The 2016 Summer Olympics have, so far, been a celebration of global athleticism that has brought nations together in support of their greatest competitors. Unfortunately, it has also been the focus of some conversations about health concerns in Rio. The latest catalyst for these discussions is the emergence of a green Olympic diving pool. While the water in most pools appears to be a clear blue, the Olympic diving pool turned a cloudy green on Monday night and caused some concern from spectators. After some initial uncertainty, Rio spokesperson Mario Andrada told the Associated Press that the cause of the water turning green was "a proliferation of algae," however, on Wednesday, FINA (the international governing body of swimming, diving and other water sports) released a statement confirming a different cause:
"FINA can confirm that the reason for the unusual water colour observed during the Rio 2016 diving competitions is that the water tanks ran out some of the chemicals used in the water treatment process.

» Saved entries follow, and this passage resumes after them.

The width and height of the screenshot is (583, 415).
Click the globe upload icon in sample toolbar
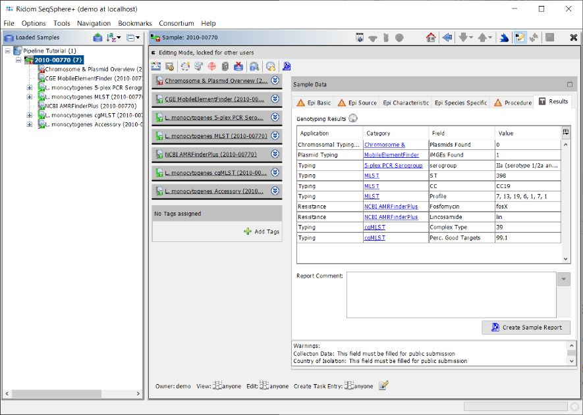271,66
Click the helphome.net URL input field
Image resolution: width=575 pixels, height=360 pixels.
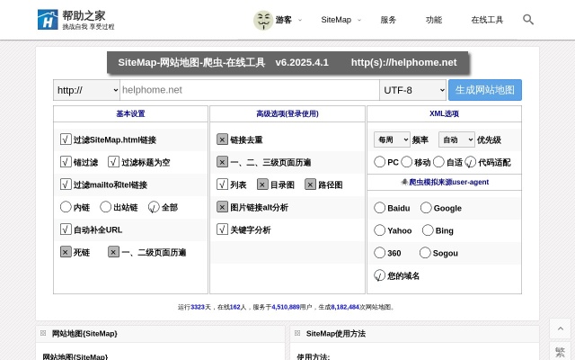(x=249, y=90)
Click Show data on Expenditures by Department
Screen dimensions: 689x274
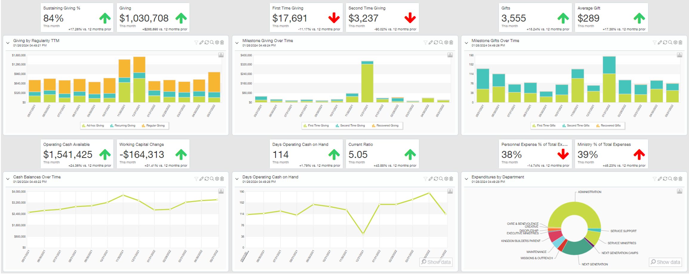(x=665, y=262)
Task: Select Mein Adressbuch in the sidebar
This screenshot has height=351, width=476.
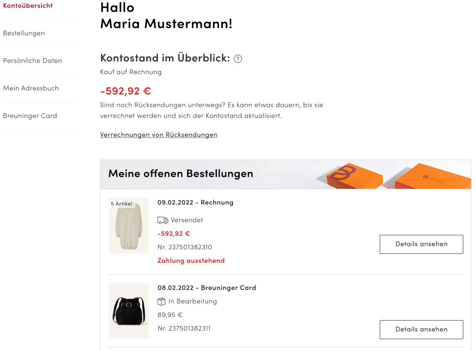Action: 31,88
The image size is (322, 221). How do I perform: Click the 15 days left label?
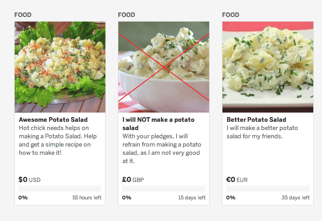192,198
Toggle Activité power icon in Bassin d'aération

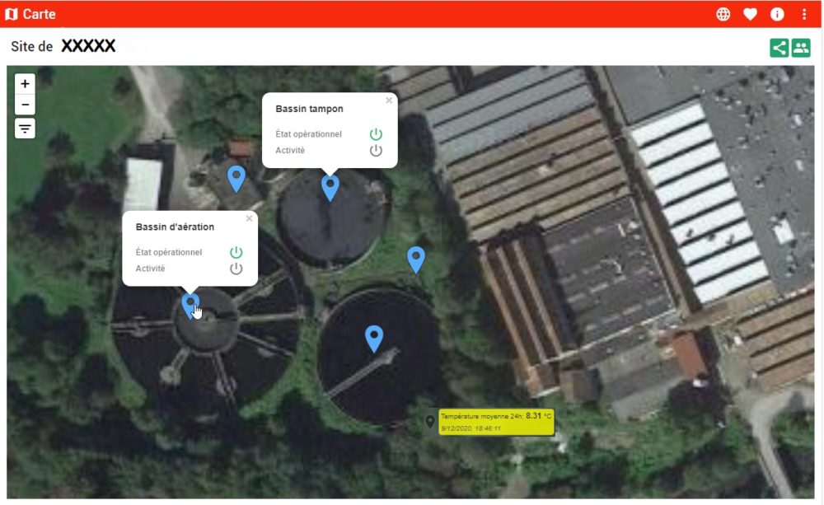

As a result the pH level of the water was outside the usual range, causing the discolouration."
So, what does that mean for the athletes who dove into that discolored water? The FINA statement also addressed safety concerns and said, "The FINA Sport Medicine Committee conducted tests on the water quality and concluded that there was no risk to the health and safety of the athletes, and no reason for the competition to be affected." This should be a relief for anyone who was worried about the presence of algae, such as Ralph Riley, Vice President of the Pool Water Treatment Advisory Group, who expressed his concerns to The Independent before FINA released its statement about the pH level being responsible.
Before all of this information was stated, many of the divers themselves have had different reactions to the water, with British diving superstar Tom Daley simply asking "...what happened?" Mexico’s Paola Espinosa told USA Today, "We noticed it ... But it didn’t smell and there was nothing left on our skin." Canadian diver Roseline Filion told the New York Times, "we came here with a mind-set of ‘expect the unexpected.’ If the water was going to be orange, blue, green — it didn’t matter," before adding, "We kept our mouths shut, just in case."
It's a relief that the green water was safe for the athletes who swam in it and though any health concerns have been cleared up, there's no denying that the image of green water will end up being a definitive visual memory for anyone who attended or watched the Rio Olympics.